** Task input follows **

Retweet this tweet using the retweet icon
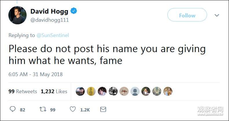The width and height of the screenshot is (229, 121). point(43,109)
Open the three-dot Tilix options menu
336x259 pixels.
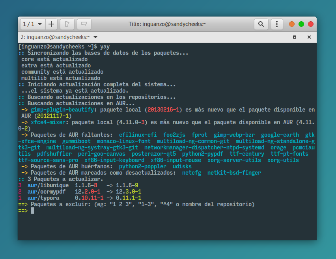tap(277, 24)
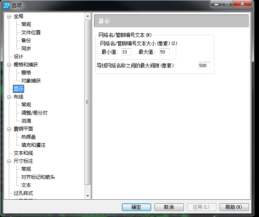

** End of Task input **

Drop the pictures, then write out everything else in the records exactly.

Exercise output>
Retweet this tweet using the retweet icon
The width and height of the screenshot is (229, 121). point(43,109)
Open the three-dot Tilix options menu
336x259 pixels.
tap(277, 24)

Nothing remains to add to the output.